PARIS: Le président Emmanuel Macron a convoqué un nouveau conseil de défense et de sécurité nationale mardi après-midi "sur la situation en Iran et au Moyen-Orient", a annoncé l'Elysée.

Ce nouveau conseil de défense réunissant les ministres et responsables chargés des questions de sécurité - le dernier remonte au 10 mars - intervient alors que Donald Trump fait pression sur la France pour qu'elle réponde positivement à sa demande d'aide pour la sécurisation du détroit d'Ormuz.

Le président israélien Isaac Herzog a de son côté appelé lundi les pays européens à "soutenir tout effort visant à éradiquer" le mouvement islamiste libanais Hezbollah, allié de l'Iran.

Il a aussi salué l'offre française de faciliter des discussions directes entre le Liban et Israël qui a lancé des frappes aériennes massives et des "opérations terrestres limitées" contre le Hezbollah.

Le Liban a été entraîné dans la guerre au Moyen-Orient lorsque le Hezbollah a attaqué Israël le 2 mars pour venger l'assassinat du guide suprême iranien, l'ayatollah Ali Khamenei, tué deux jours plus tôt par une frappe israélienne à Téhéran.

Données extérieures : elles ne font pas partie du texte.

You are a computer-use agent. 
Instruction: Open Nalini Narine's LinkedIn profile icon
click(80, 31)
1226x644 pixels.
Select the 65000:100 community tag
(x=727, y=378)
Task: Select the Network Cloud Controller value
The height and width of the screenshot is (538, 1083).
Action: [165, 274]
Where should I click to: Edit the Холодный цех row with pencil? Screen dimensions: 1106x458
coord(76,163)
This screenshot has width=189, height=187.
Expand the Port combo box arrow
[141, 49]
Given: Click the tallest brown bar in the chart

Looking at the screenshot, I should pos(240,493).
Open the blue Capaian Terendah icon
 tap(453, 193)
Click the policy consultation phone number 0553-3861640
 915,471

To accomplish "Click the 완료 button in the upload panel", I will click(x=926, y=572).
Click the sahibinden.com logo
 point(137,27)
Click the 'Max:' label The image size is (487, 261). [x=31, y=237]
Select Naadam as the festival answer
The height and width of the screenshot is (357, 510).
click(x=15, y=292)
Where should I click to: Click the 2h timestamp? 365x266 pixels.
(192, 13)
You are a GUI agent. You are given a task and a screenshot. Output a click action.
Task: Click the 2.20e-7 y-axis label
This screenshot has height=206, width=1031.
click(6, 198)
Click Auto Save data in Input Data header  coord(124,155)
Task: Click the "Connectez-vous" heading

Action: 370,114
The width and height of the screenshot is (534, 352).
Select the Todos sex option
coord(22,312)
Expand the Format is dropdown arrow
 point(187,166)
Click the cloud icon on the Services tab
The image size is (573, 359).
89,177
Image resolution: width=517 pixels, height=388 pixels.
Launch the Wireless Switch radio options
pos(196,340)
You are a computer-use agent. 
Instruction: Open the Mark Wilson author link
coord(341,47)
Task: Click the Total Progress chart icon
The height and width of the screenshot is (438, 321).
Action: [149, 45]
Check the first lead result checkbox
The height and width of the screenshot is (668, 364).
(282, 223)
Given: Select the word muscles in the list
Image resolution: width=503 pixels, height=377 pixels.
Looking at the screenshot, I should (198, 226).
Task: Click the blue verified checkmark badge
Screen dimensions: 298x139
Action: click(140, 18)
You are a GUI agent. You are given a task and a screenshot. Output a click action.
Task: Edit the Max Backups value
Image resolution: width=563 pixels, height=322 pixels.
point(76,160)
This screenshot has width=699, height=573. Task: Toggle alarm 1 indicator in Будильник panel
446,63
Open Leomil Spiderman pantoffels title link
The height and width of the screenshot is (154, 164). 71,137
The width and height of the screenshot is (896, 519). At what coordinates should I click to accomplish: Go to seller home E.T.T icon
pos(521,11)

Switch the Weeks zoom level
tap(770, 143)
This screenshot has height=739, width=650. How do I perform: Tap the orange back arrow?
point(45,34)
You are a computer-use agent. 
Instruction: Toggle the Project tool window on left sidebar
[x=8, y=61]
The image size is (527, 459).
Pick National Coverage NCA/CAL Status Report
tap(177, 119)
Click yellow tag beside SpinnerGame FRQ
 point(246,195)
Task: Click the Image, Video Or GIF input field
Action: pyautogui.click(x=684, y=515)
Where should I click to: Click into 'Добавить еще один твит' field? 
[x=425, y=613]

Emmanuel Macron a appelé samedi Israël à accepter des "discussions directes" avec l'exécutif libanais et "toutes les composantes" du Liban, qu'il s'est dit prêt à "faciliter" en "les accueillant à Paris", afin d'empêcher que "le Liban ne sombre dans le chaos".

Israël a poursuivi mardi ses bombardements sur Téhéran et contre le Hezbollah pro-iranien dans la banlieue sud de Beyrouth, au 18e jour de la guerre au Moyen-Orient qui embrase aussi l'Irak, théâtre de nombreuses attaques.